Mars 17, 2026 - 0 commentaires
Les Maisons Rouges : de l'argile contre la drosophile
La mondialisation et le réchauffement climatique font des dégâts. Depuis 2013-2014, un insecte venu du Japon complique la vie des vignerons qui travaillent des cépages à peau fine : la drosophile suzukii.

Contrairement à la drosophile européenne qui attend sagement que les fruits pourrissent, celle-ci est capable de percer la peau des raisins sains. Elle pique la baie, pond ses œufs et injecte au passage des bactéries acétiques qui génèrent de l'acidité volatile. Un fléau qui menace particulièrement les pinots noirs en Bourgogne et les cépages fragiles de la Loire.
Aux Maisons Rouges, le dilemme est clair : vendanger trop tôt sacrifie la maturité, attendre trop longtemps expose les raisins aux piqûres. Les années chaudes amplifient le phénomène.

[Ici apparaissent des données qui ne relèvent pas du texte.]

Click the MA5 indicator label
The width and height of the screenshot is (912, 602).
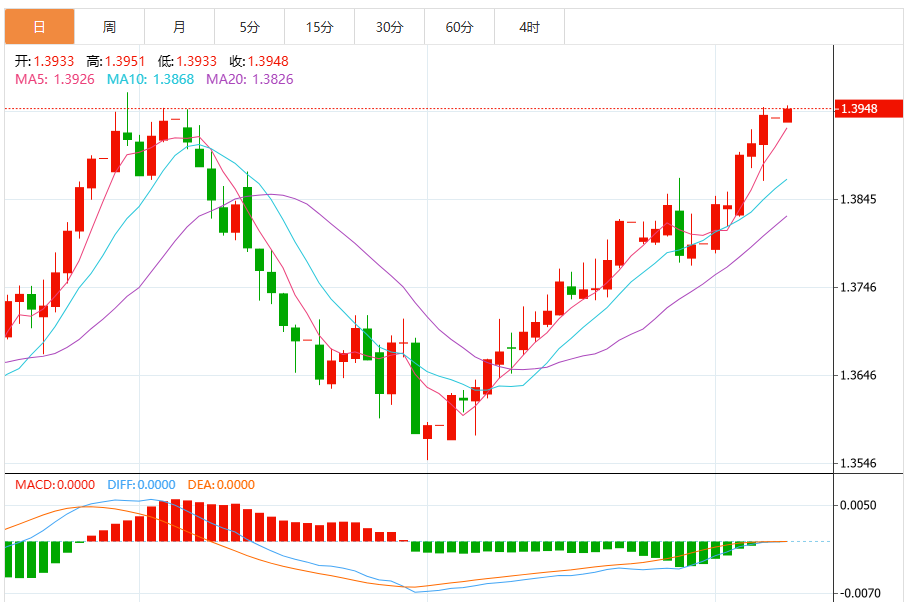coord(55,79)
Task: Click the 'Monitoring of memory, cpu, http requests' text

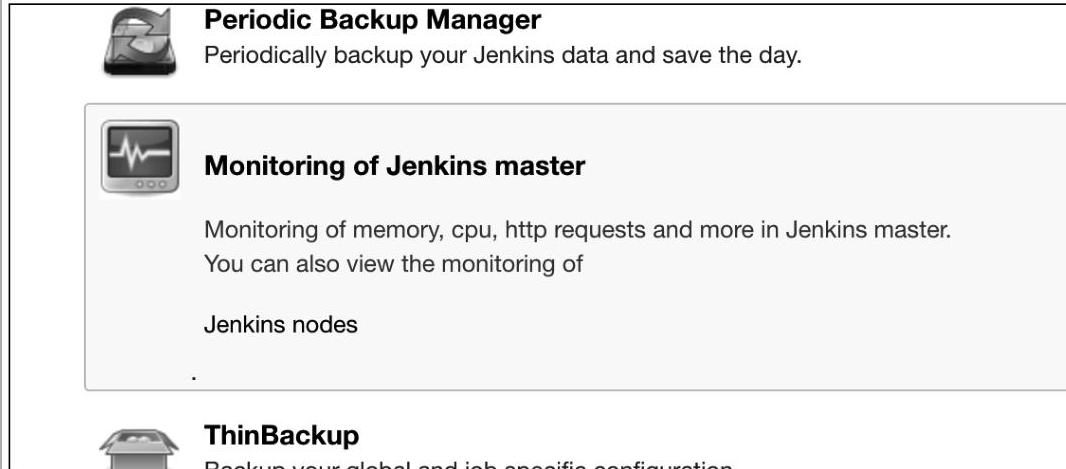Action: [x=577, y=230]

Pas question pour autant d'utiliser des insecticides. Le domaine refuse tout produit de synthèse et mise sur l'équilibre naturel de la faune et de la flore. Si les prédateurs des ravageurs sont là, la régulation se fait d'elle-même.
La solution retenue est mécanique : pulvériser de l'argile calcifiée blanche sur les grappes pendant les trois dernières semaines avant vendange. Cette fine pellicule de terre neutre change l'apparence des baies. La drosophile, attirée par les fruits rouges et brillants, ne les reconnaît plus.
Le résultat ? Les piqûres sont fortement limitées et les taux d'acidité volatile restent très faibles à la récolte. Simple, efficace, respectueux du vivant.